Welcome to part 2 of this series. In the previous post we setup our problem which is to speed up the SliceMap family of types for sparse data. We created benchmarks and measured the performance of the current implementation. I gave a brief overview of a new approach I had come up with and showed how it failed miserably.

We were in a depressing place at the end of the last post but hope burns eternal! I have already been researching approaches for this problem on and off for a year, so I didn’t expect the problem to be slain in a day. Rather than giving up, I went searching for answers.

Enter Data-Oriented Design

Recently I have been researching Data-Oriented Design. My first introduction to it was a great talk by Mike Acton as CppCon. I regularly watch talks on other languages and paradigms to grow my understanding of the field and this talk in particular struck a chord. While some may find Mike’s delivery a little brusque, I found it refreshing. The talk is littered with great lines, but the following is one of my favorite.

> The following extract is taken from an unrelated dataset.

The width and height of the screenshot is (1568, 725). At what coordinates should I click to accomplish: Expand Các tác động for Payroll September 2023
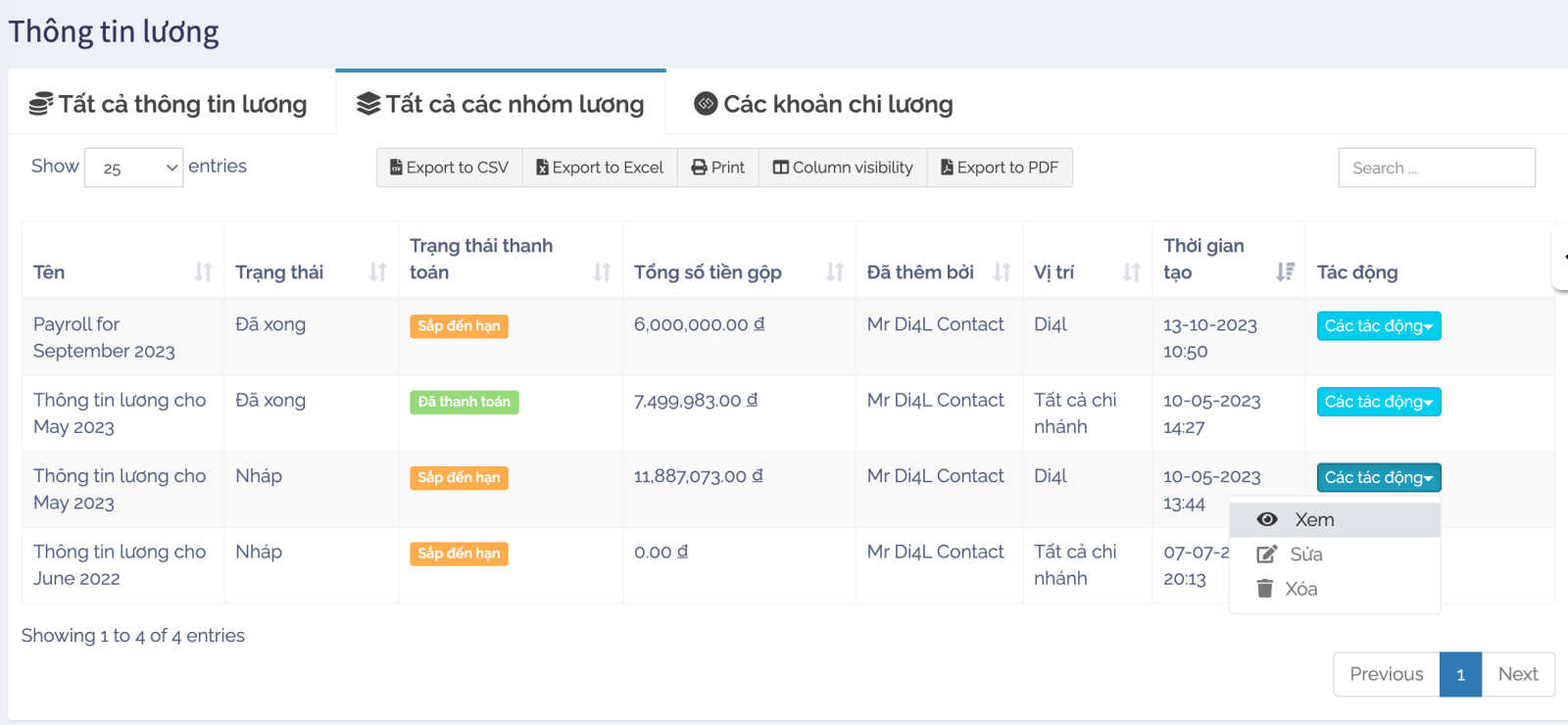[x=1378, y=326]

Reality is not a hack you’re forced to deal with to solve your abstract, theoretical problem. Reality is the actual problem.

Mike Acton

Overall, Data-Oriented Design emphasizes data and its transformation as the key thing to design around. It generally eschews Object Orientation as a means of decomposing problems and instead looks at what data layouts and access patterns allow us to extract the maximum performance. This talk sent me deep down a rabbit hole. Eventually I found my way to Jonathan Blow who has given many great talks online. I decided to pick up the book “Data-Oriented Design” by Richard Fabian.

I’m still struggling with how I could use Data-Oriented Design to solve my slicing problem when I came to chapter 6 which discusses Searching. On page 114 of the paperback Richard describes how we can have data structures for looking up data that keep track of the query patterns being used. Once a threshold is met, the data could be re-ordered to better suit how the data is being accessed.

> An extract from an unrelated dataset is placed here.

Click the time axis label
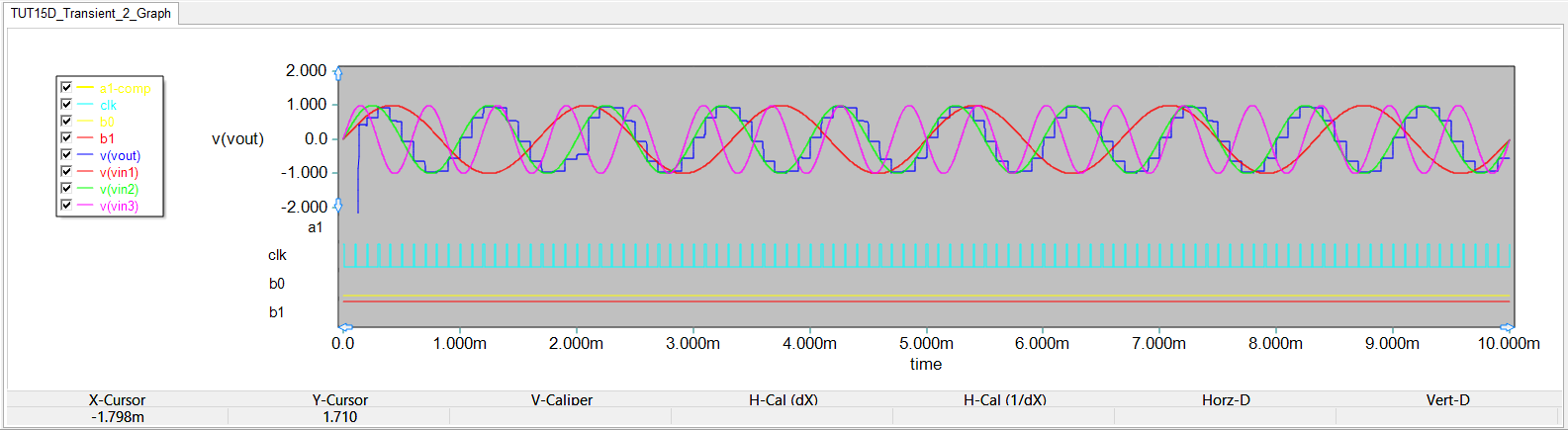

This was the moment of insight for me. “Wait!” I said to myself. “In real world use cases, you are often slicing across 1 dimension of the data many times in a row. Then you may start slicing across another dimension many times in a tight loop. Why not have the SliceMap re-order it’s data to be optimal for the types of lookups that are being performed!”

Idea 3: Reorganizing Internals

I went back to the drawing board and reworked how data was being stored in the SliceMap types. The internal fields of the 1 dimensional SliceMap remained simple. We give the SliceMap a comparer for comparing the keys when performing the Hadamard Product. keys is just a chunk of memory that is sorted. values is contiguous memory where the position is what determines the key it goes with.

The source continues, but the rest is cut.